Omar Anderson, Gleaner Writer

Opposition Leader Bruce Golding (right) speaks with Earl Samuels, president of the Rotary Club of St. Andrew, during the club's weekly luncheon meeting held at Jamaica Pegasus Hotel in New Kingston yesterday. - RUDOLPH BROWN/CHIEF PHOTOGRAPHER
OPPOSITION LEADER Bruce Golding yesterday appealed for the implementation of crime recommendations to dismantle garrisons and reshape politics in these communities.
Mr.

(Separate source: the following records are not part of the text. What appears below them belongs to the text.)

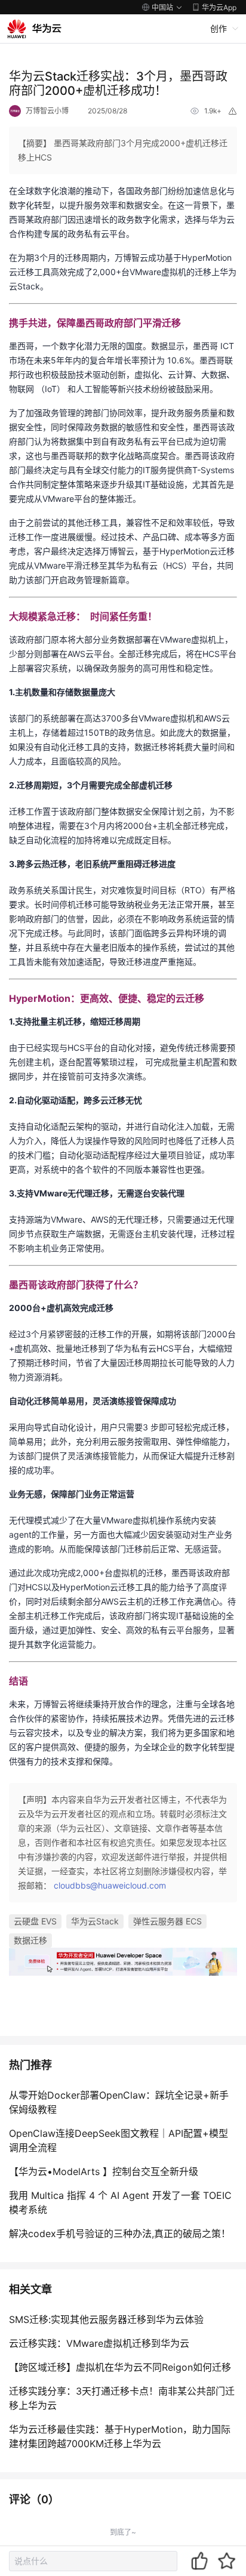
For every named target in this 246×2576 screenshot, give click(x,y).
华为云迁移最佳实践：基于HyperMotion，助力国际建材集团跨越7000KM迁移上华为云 (119, 2436)
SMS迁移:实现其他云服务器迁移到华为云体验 (106, 2319)
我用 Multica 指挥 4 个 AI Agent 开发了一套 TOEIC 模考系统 (120, 2202)
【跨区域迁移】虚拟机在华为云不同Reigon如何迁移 (120, 2367)
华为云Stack (95, 1921)
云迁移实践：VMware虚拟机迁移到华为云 (99, 2343)
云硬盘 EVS (35, 1921)
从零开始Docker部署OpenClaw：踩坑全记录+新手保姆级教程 (119, 2102)
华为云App (219, 7)
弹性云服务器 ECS (167, 1921)
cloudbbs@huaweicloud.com (110, 1885)
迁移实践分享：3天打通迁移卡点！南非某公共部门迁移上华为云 (122, 2398)
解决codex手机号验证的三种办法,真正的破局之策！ (119, 2233)
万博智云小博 (47, 110)
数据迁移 (30, 1940)
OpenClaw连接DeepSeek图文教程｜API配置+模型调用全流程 (118, 2140)
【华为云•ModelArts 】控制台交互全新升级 (103, 2171)
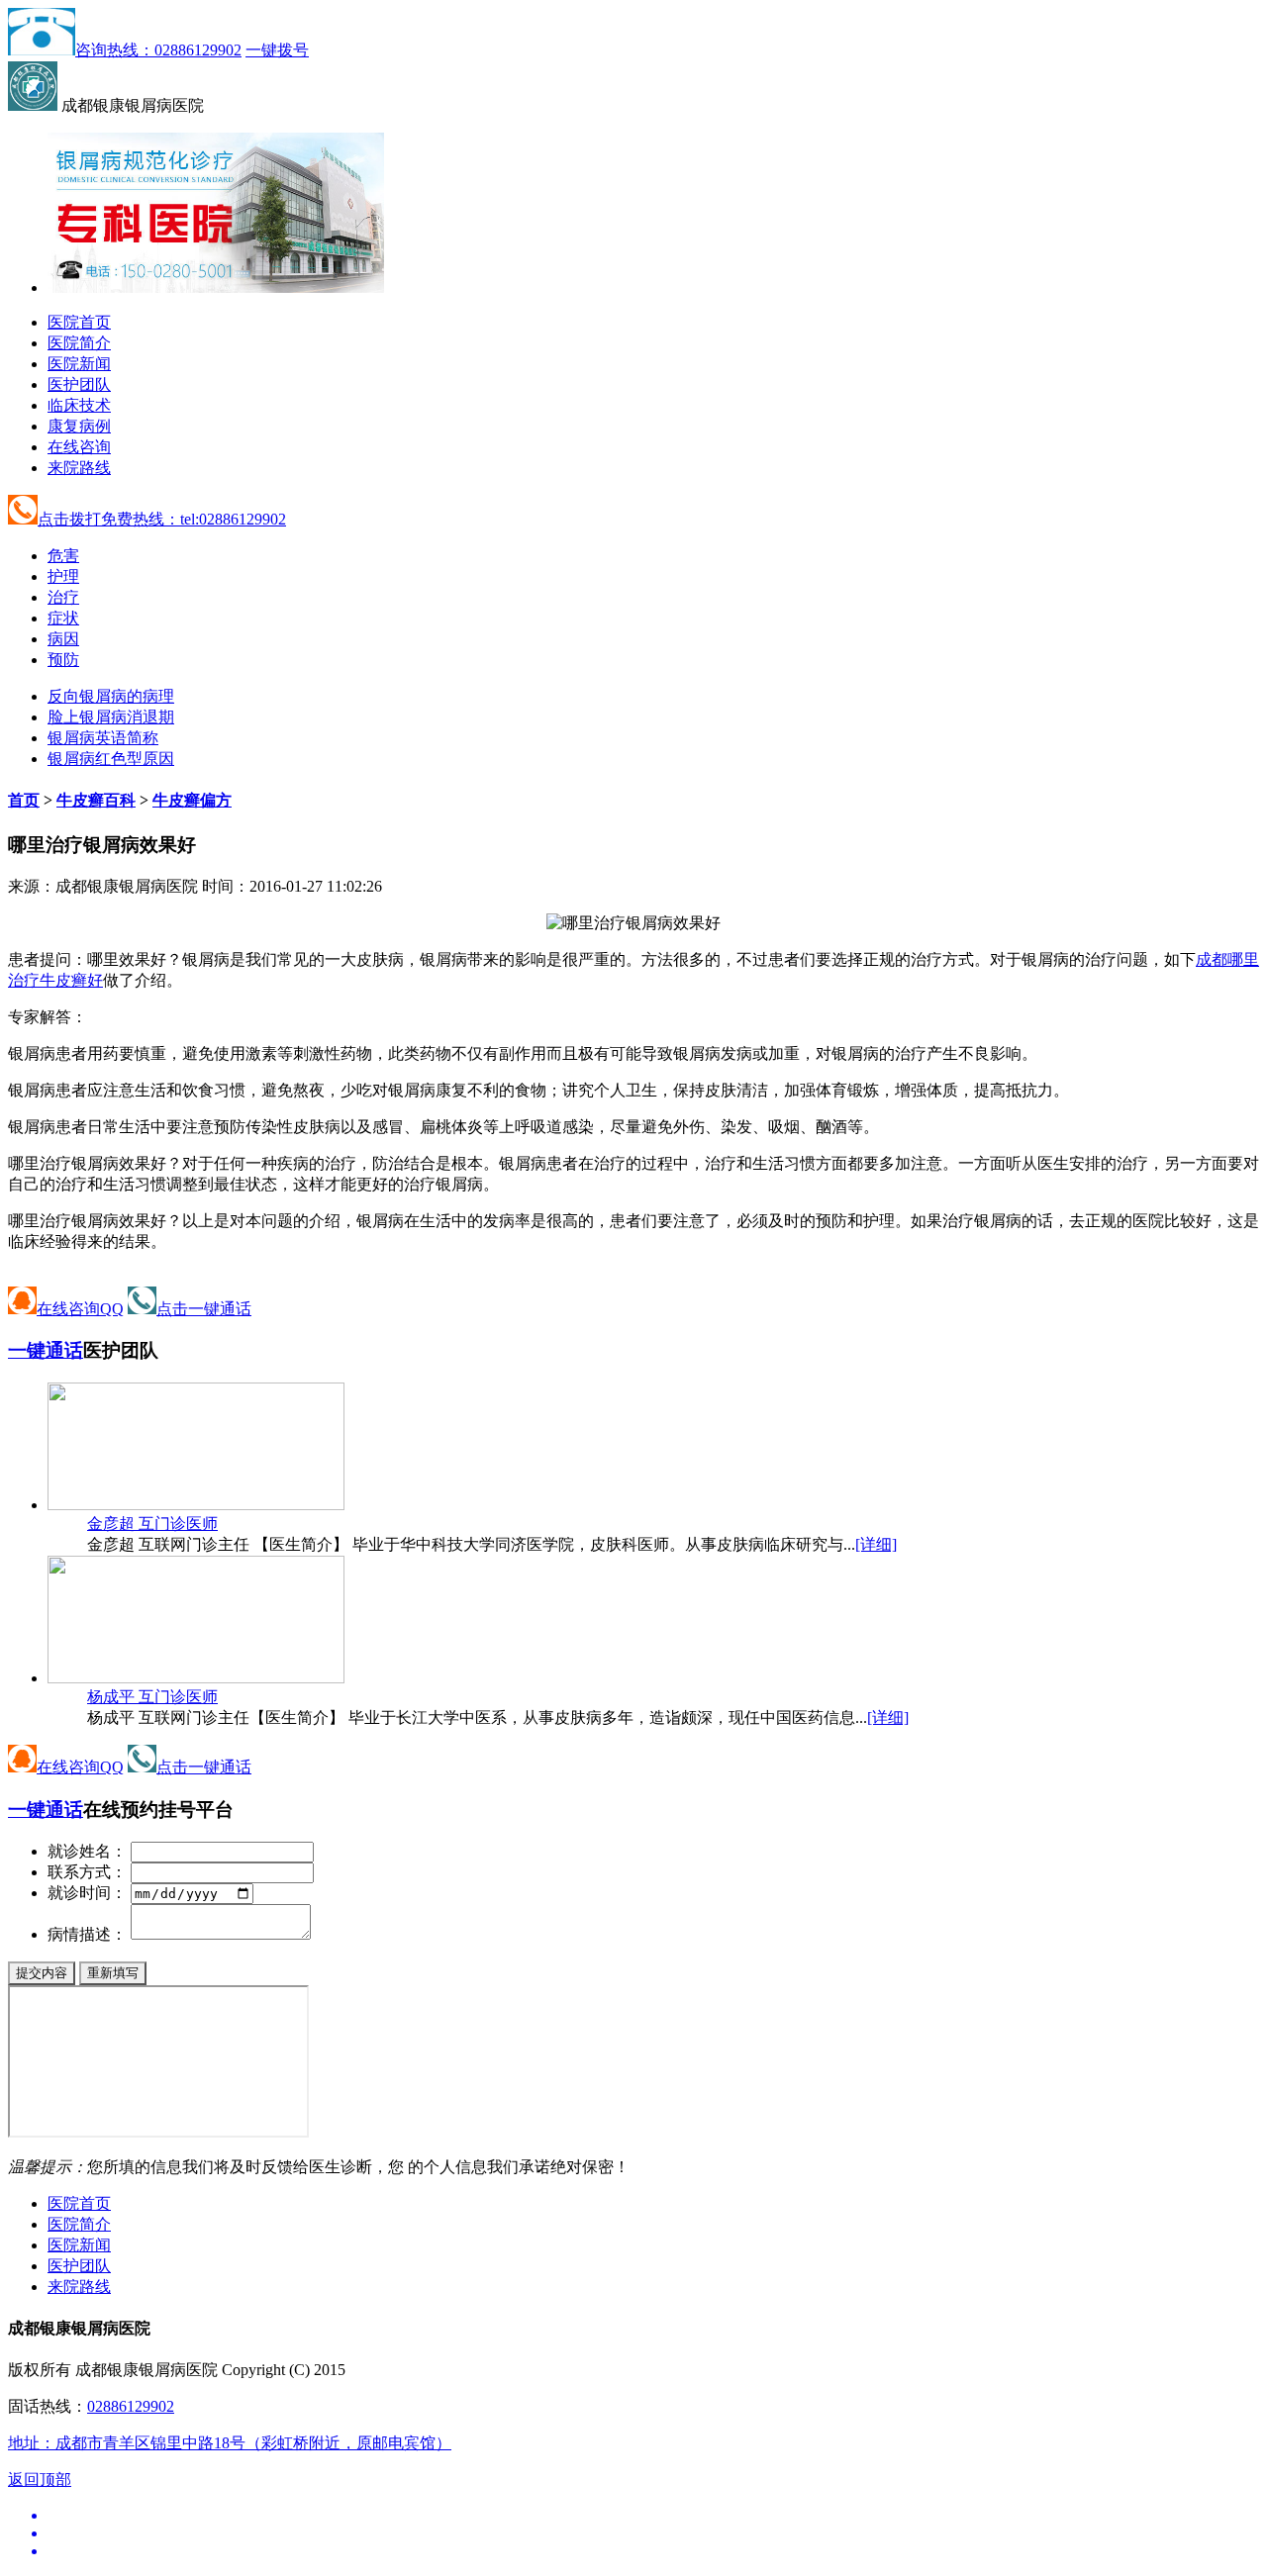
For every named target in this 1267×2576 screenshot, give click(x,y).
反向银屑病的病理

Golding, who in 1995 denounced garrison politics while establishing the National Democratic Movement (NDM), said the country is being faced with a "huge implementation deficit".

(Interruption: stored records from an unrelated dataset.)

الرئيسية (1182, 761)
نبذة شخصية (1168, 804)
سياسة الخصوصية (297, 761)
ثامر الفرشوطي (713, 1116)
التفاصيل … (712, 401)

Speaking ahead of the bi-partisan crime summit at Jamaica House later this month, the West Kingston Member of Parliament cited the recommendations of several crime committees since 1970, including those chaired by Chief Justice Lensley Wolfe and former Political Ombudsman, Justice James Kerr.
"I believe it is going to be imperative for us to address in a frontal way, the question of garrison politics and the specific recommendations made by the Kerr and Wolfe Committees, as to how garrison politics ought to be transformed and dismantled, and how we need to reshape the politics that exists in these communities," he said.
The JLP Leader was speaking at the Rotary Club of St. Andrew 's weekly luncheon at the Jamaica Pegasus Hotel, New Kingston.
Mr. Golding's comments came more than two years after rejoining the JLP, the party he had left to form the NDM.
On April 13 this year, Mr. Golding was overwhelmingly elected to represent West Kingston, a garrison constituency, following the resignation of former MP Edward Seaga.
Yesterday, the Opposition Leader said the country must be decisive in its fight against dons attempting to control communities.
"We must be prepared to examine them (recommendations) and take firm decisions and implement them, so that what constitutes an hindrance to the effective policing of these communities and the establishment of effective relationship between these communities and the police, that we can get beyond that," Mr. Golding proposed.